By Stuart Manning
It’s last orders at the Vic. After 35 years and 6,000 episodes, the unthinkable has happened: EastEnders is going off the air, ending a 35-year unbroken run.
With production on hold since March due to the coronavirus pandemic, BBC One has cut back its EastEnders broadcasts, but the stockpile has run out. While Coronation Street and Emmerdale have resumed filming in time to keep broadcasting, the residents of E20 are going to have to sit things out. EastEnders will be back soon, but looks set to be off our screens until August or September.
For BBC One, it’s a risky proposition. Soaps are shows that depend on viewer habit and routine: Break the routine and you risk losing your audience. Yet there’s a sense that an enforced break might what just what EastEnders needs.
It’s been a tough few years for Walford, with abrupt changes of producers and creative direction leaving EastEnders a distant third in the ratings. In recent months, execs Jon Sen and Kate Oates have made impressive inroads to refocus and innovate the show: Production standards have been freshened up, with improved lighting, camerawork and – controversially – even the occasional tinkling of incidental music.

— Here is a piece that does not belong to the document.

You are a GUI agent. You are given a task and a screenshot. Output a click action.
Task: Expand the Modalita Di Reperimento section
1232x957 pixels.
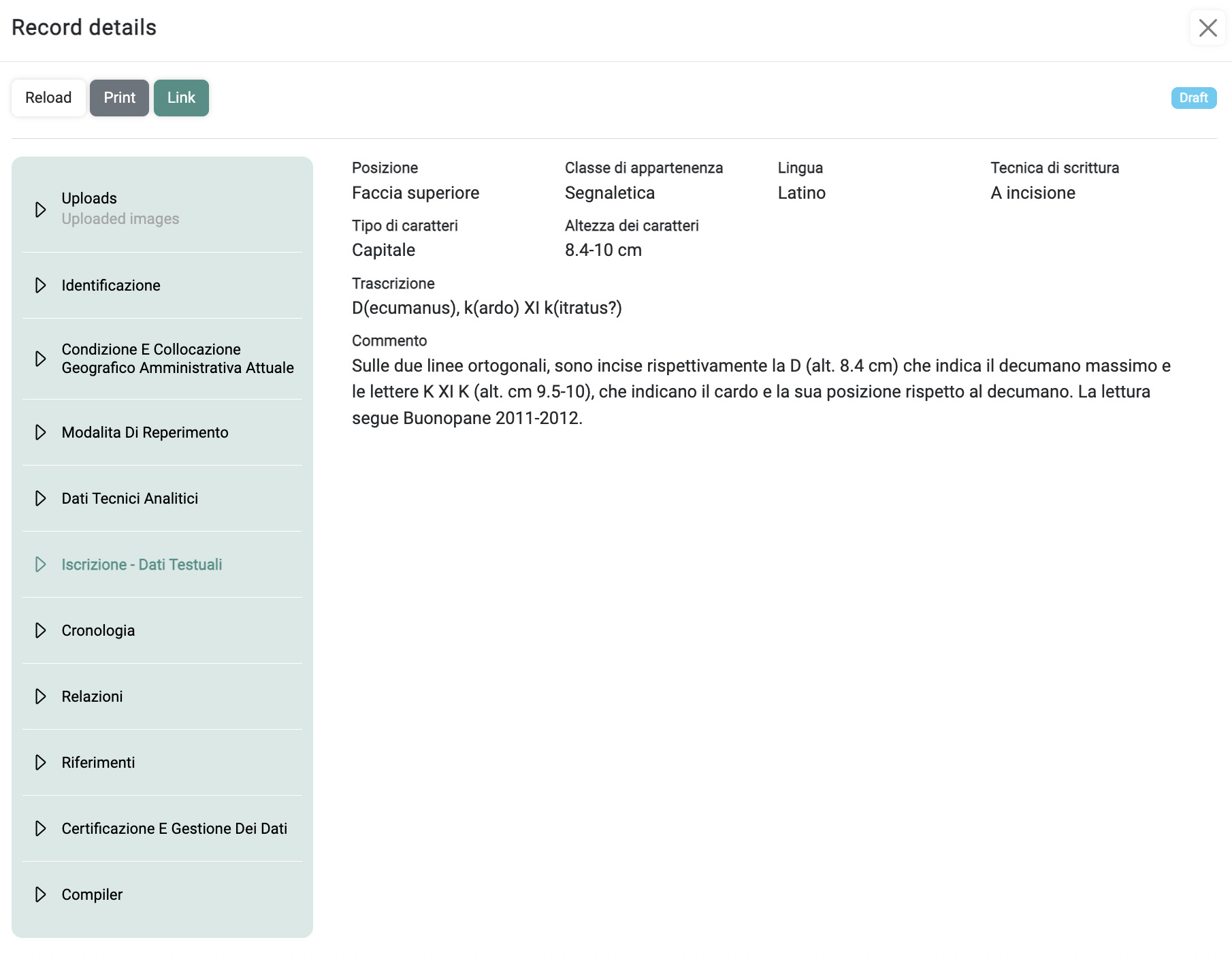pyautogui.click(x=144, y=432)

Set-piece episodes like Linda Carter’s drunken New Year nightmare and Ben Mitchell’s recent point-of-view aural psychodrama have shown EastEnders punching high and breaking away from its traditional format, yet this ambition hasn’t translated into ratings. The episode that preceded the Prime Minister’s address to the nation on March 23 received a boost to 7.31m, but otherwise there’s been no upswing. Recent instalments have averaged 5.2m, compared to Coronation Street’s 7.5m.
So by going off air, might EastEnders potentially offer jaded audiences a new jumping-on point? Is it a chance to draw the line under the shortcomings of recent years and let viewers appreciate the show through fresh eyes? At the very least, we’ll soon find out if absence makes the heart grow fonder.

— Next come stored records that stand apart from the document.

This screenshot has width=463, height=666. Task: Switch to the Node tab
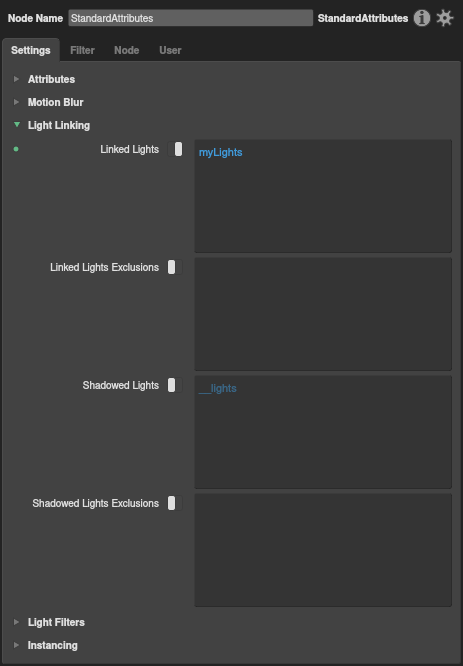(127, 50)
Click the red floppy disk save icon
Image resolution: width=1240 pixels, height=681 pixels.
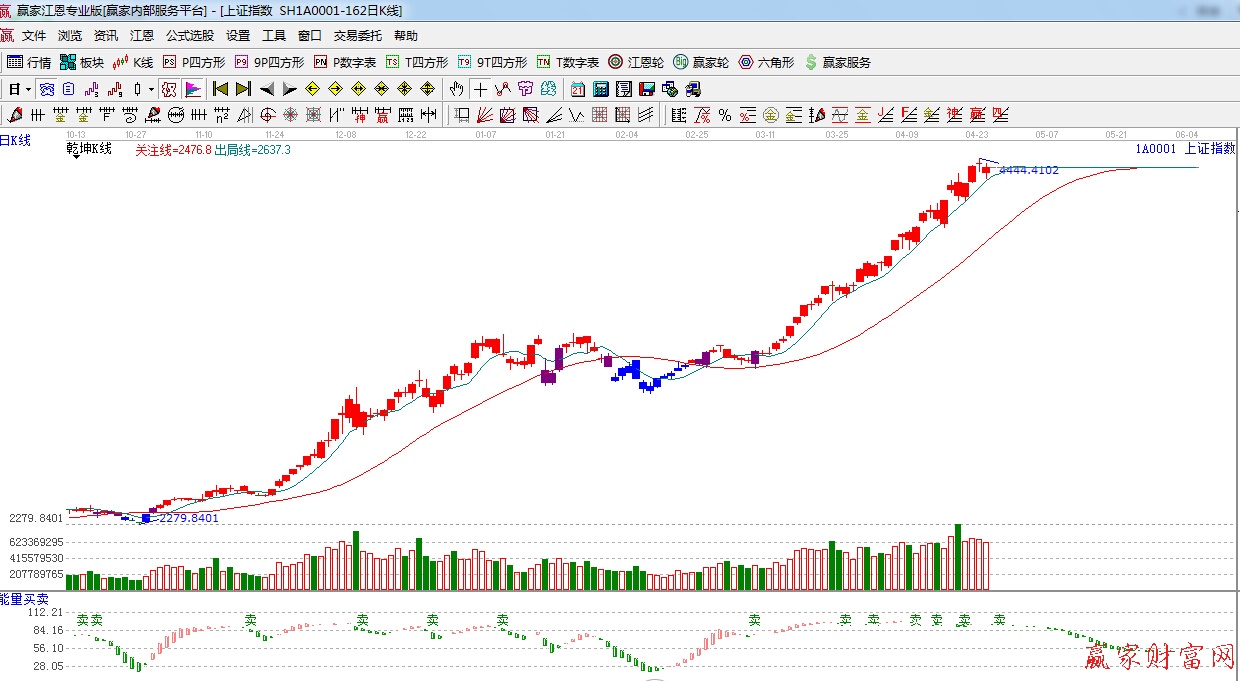point(646,89)
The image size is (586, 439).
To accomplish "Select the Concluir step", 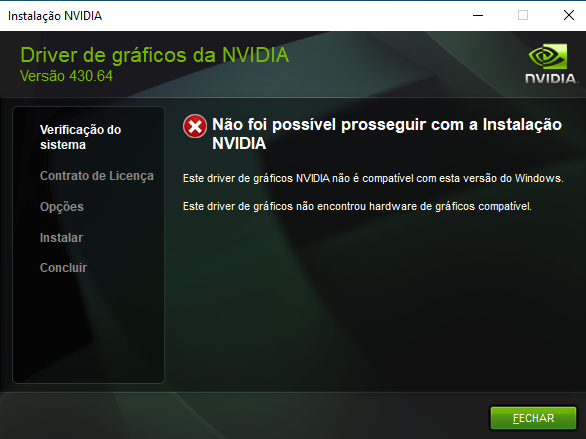I will click(63, 268).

Linda Carter’s Christmas on EastEnders was one of the more memorable episodes of the past 12 months
Some changes are already confirmed: When EastEnders returns, it will be back to four episodes a week, but with the compromise of shorter, 20-minute episodes for the foreseeable future.
Another, more tantalising question is how will EastEnders reflect a changed London when it returns? Recent episodes have focused on yet another protracted tug-of-war over the ownership of the Vic, but it’s difficult for viewers to care when no one’s seen the inside of a pub for three months.
For years, EastEnders producers have pledged to more authentically reflect contemporary London, but have made little headway. Yes, hipster market trader Shrimpy has a touch of Hoxton about him, and Canary Wharf occasionally hovers above Walford’s rooftops courtesy of CGI, but the nation’s Capital often feels as far away as the 18 miles that separates the actual East End from the show’s Borehamwood backlot.
London has been hard-hit in recent months. By reflecting the realities of post-coronavirus London, EastEnders might finally achieve this impossible goal, to become a show resolutely about London life in 2020.
The Taylor family house would be a sight to behold in lockdown
But are viewers ready for a pandemic soap? Is it a dose of reality too far? Perhaps, but it offers a chance to take EastEnders back to its roots. When the show debuted in 1985, the East End provided a threatening urban backdrop. Fast-forward three decades, and gentrification and renewal has made those postcodes practically suburban. Great for estate agents, less so for script writers trying to engineer Greek tragedy within the sound of the Bow bells.
The pandemic aftermath can shake away that cosiness and restore some of Albert Square’s traditional unease. Walford is a fictional world that feels perfectly suited for masks and distancing and wariness. EastEnders can embrace these possibilities and tell its stories through a new prism: How would alcoholic Linda be coping in lockdown, confined to the pub she now hates? How would Chantelle Atkins face being trapped in a house indefinitely with her abusive husband Gray? There’s even room for the show’s trademark gallows’ humour: Surely Big Mo would be on the make right now, making a mint selling dodgy face masks?
Whatever happens, the show’s producers need to make this break count. After months off air, a low-key return and business as usual won’t be enough. But, unlike any other soap, EastEnders embraces bleakness: It’s not without heart, but its soul is undeniably dark. Midway through the most relentlessly grim year in recent memory, it should be the soap for our times.